Be wise ye living while you may
Prepare against the coming day
When you as low as I must lay
Your souls from hence be called away.
We'd been back to Mount Hope and collected more inscriptions. I had this idea that some day we'd cut an entire CD with songs based on the gravestone writings.
"You think this one is about going to heaven? 'Your souls from hence be called away.'" I read aloud.
"Maybe."
"Maybe what?"
"Maybe heaven or maybe right here on earth. Didn't you ever know anyone who heard a call? It's mostly people who go to church. But not always."
"So you did? You heard a call?" I asked.
He pointed to his Strat in its half-opened case. The finish was beautiful amber red. The strings shone like silver veins. "Sure. I heard it loud and clear. The monster riff, the Ghost Metal noise. Spirits screaming through the amps."
When he talked this way, I felt myself falling, like I was out in the ocean and forgot how to swim. I was going down, down, down. Soon enough the waves would close over my head and I'd be lost forever.
I read girl magazines sometimes, though I didn't want anyone to know it. Makeup tips, dating, weight loss, workout routines. I tried to find somebody in those slick pages who was like me. I tried to find something I might care about, and then maybe I'd be a tiny bit normal. It embarrassed me, actually. Why should I care? I had Scorpio Bone. I had Relly and my Ibanez and my notebook full of weird old sayings. Why should I care about such trivial stuff as boyfriends and new fashions?
But I even thought of writing to an advice column.

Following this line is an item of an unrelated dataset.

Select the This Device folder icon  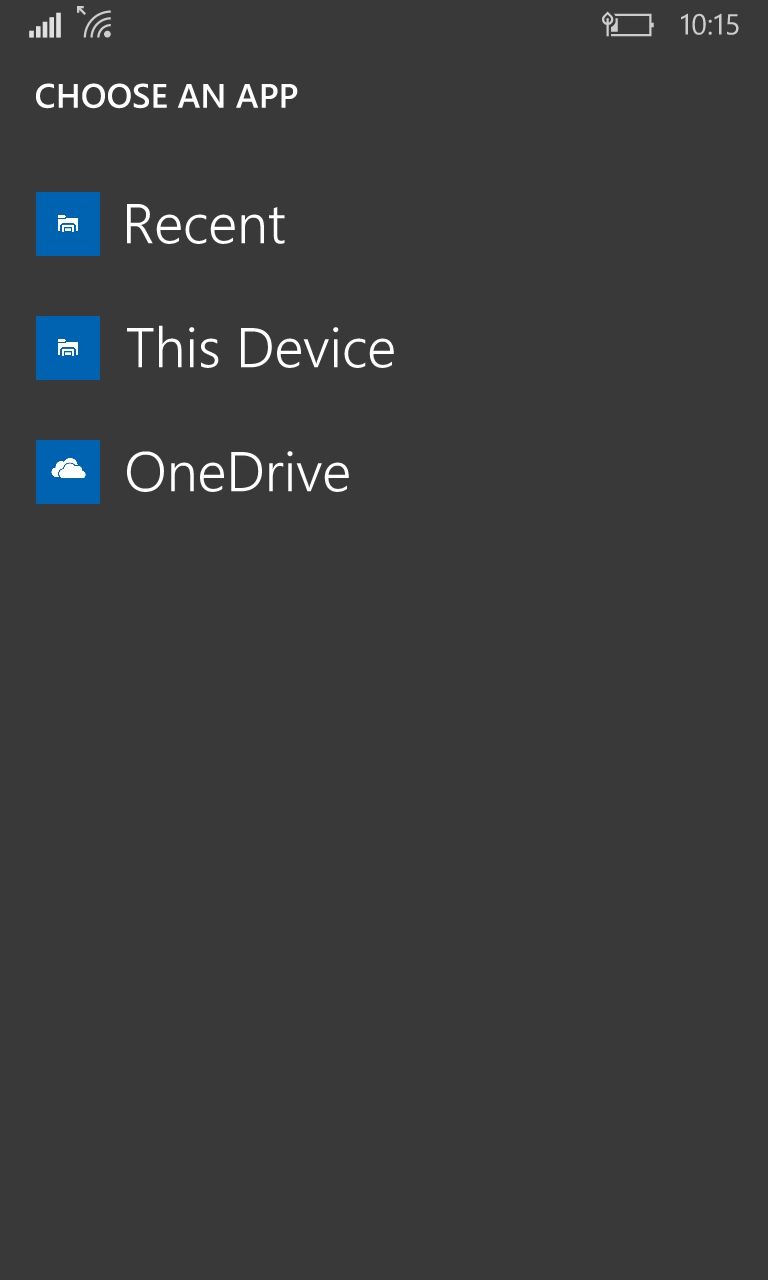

"I have this problem. I'm the only girl in a band. And we're gods too. We have secret powers. Water and fire and air and earth. And there's these old creepy guys who want to destroy us. Only I'm not sure why. My main problem is knowing if the lead guitarist loves me or if he just likes the way I play bass. He also bursts into flames sometimes. So what should I do? Play it cool like I don't care, or be myself and let him know what I feel? Any advice would be a big help. Thanks."
Yeah, they print a lot of letters like that. Right in with the four-page spreads on new mascara shades, there's usually an article about teenage heavy metal gods and the evil forces they face.